Gum: a friendly drug delivery system
L Maggi1, L Segale1, S.Conti1, U Conte1 and A Salini2 discuss the use of chewing gum as a delivery system for nutraceuticals, drugs, food integrators and vitamin supplements.
L Maggi1, L Segale1, S.Conti1, U Conte1 and A Salini2 discuss the use of chewing gum as a delivery system for nutraceuticals, drugs, food integrators and vitamin supplements.
Data from the Medicines Monitoring Unit (MEMO) at the University of Dundee indicates that only one third of patients are fully compliant with their drug prescriptions. One third are non-compliant while the re-maining third are considered completely non-compliant. The result is a $30bn annual cost to pharmaceutical companies from prescriptions and repeat prescriptions never filled and patients suffering in terms of loss of quality of life. From a patient's point-of-view, compliance tends to be more complicated for children or in people with swallowing disorders.
However, Flarer has developed a system that may alleviate some of these problems by introducing therapies in a chewing gum format. Such a dosage form offers a number of advantageous features: the drug is dissolved in the saliva, thereby increasing patient compliance; the drug is readily available for absoption and thus bioavailability increases; a discreet product means that it can be taken any way and at any time without the need for liquids to enable swallowing; the system can be used to act locally, for the treatment of oral cavity diseases, for instance; gastric mucosa will not suffer from direct contact with high concentrations of a solid state drug, thus reducing the risk of intolerance or erosion; possibility of administering lower dosages of active ingredient, thus reducing possible side effects; reduced likelihood of accidental overdose; if the gum is swallowed the mechanism of release, i.e. the saliva and chewing, is negated; and from a marketing view the method could revive old products such as vitamin C, which could be chewed as a person is training in the gym.
This new chewing gum entails a different production technology from the common industrial process, developed to prevent the gum-base heating/melting step and the consequent exposure of the active ingredient to high temperatures. The new '3TabGum' is obtained at room temperature by direct compression using conventional pharmaceutical equipment, and the resulting chewing gum consists of a gum core combined with two protective layers, mainly constituted by antiadhesive excipients, (see figure 1 and table 1). In this way, only the external antiadherent layers come into contact with the punches of the tableting machine and the sticking problems, generally encountered in direct compression, are solved.
drug uptake
The advantage of three layers is that different actives, even if incompatible with each other, can be filled in the same tablet simply by placing them in different layers. Furthermore, one active for immediate release can be placed in the external layers and an-other for prolonged release (30-40 minutes) in the internal layer.

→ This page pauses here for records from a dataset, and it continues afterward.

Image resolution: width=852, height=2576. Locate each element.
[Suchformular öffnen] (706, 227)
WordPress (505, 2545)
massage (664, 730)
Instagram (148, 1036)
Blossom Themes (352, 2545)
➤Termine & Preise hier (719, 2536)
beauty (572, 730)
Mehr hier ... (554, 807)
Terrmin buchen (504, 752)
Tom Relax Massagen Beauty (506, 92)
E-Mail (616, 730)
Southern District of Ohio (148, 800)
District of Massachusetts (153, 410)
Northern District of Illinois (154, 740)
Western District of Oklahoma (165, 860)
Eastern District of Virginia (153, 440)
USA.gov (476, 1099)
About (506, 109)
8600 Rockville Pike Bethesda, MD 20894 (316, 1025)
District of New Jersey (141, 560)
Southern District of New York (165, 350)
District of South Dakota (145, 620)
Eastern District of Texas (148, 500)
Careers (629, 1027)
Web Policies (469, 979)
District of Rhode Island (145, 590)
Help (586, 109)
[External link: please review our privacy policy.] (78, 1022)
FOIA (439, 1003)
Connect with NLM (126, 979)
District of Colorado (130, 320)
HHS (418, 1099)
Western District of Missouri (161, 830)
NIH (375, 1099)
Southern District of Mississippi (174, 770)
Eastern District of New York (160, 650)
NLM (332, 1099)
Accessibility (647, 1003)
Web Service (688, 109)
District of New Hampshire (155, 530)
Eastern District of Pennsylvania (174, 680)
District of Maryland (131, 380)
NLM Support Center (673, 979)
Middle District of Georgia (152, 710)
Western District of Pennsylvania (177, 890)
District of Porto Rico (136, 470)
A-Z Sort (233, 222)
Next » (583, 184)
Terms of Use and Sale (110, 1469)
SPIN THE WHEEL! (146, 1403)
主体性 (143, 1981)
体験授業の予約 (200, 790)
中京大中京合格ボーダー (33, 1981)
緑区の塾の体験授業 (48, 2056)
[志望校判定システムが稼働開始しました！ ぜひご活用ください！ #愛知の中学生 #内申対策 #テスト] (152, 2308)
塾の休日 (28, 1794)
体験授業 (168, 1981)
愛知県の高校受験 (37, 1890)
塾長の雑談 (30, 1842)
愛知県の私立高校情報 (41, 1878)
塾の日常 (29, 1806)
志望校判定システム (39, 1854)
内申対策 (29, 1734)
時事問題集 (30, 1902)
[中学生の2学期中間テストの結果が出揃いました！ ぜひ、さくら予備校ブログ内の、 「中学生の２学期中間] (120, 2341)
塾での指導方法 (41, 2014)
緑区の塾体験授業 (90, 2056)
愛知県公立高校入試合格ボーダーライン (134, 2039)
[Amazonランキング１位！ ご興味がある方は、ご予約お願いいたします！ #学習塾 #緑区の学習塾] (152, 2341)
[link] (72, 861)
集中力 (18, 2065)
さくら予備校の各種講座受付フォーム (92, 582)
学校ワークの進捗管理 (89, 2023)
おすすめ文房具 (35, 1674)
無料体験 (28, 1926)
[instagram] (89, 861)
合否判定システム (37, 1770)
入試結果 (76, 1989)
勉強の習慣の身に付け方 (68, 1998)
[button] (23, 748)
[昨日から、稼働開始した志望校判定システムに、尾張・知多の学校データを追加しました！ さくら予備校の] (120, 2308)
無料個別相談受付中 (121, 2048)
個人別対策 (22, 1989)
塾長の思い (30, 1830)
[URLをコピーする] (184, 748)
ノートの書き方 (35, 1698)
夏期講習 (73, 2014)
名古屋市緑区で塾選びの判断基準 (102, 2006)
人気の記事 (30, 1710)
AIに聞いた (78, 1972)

3TabGums containing different model drugs were prepared and tested by a panel of volunteers to verify the drug release from the dosage form. Each person was asked to chew samples of tablet-gums for different time periods; the gum cuds were then cut into small pieces, frozen and ground to a fine powder, and the residual drug content was determined. The amount of drug released during mastication is obtained by subtracting the amount of the residual active ingredient present in the gum from the total content.
chewing time
Figure 2 shows the percentage of drug released as a function of mastication time from chewing gum containing sennosides, metoclopromide and ranitidine. The APIs are quickly released after a few minutes of mastication. Almost the 90% of the drug is delivered after a chewing time of 20 minutes: the mean chewing time of a gum being 36 minutes.1 No significant differ-ences in uptake can be seen between this time and those obtained after 30-40 minutes of chewing. In the case of chewing gums containing less soluble drugs, such as ketoprofen, acetylsalicylic acid, diclofenac, and paracetamol (figure 3), it is evident that the per-centage of the active delivered increases progressively as a function of the chewing time. The data indicates that after 40 minutes the medicament is almost totally delivered.
The new compression technology developed for the production of a three-layered medicated chewing gum provides good and advantageous results from a technological viewpoint. The application of external layers to a core containing the gum base makes it possible to produce chewing gum using direct compression.
Furthermore the therapeutic system discloses a good functionality and efficiency in term of release of the active.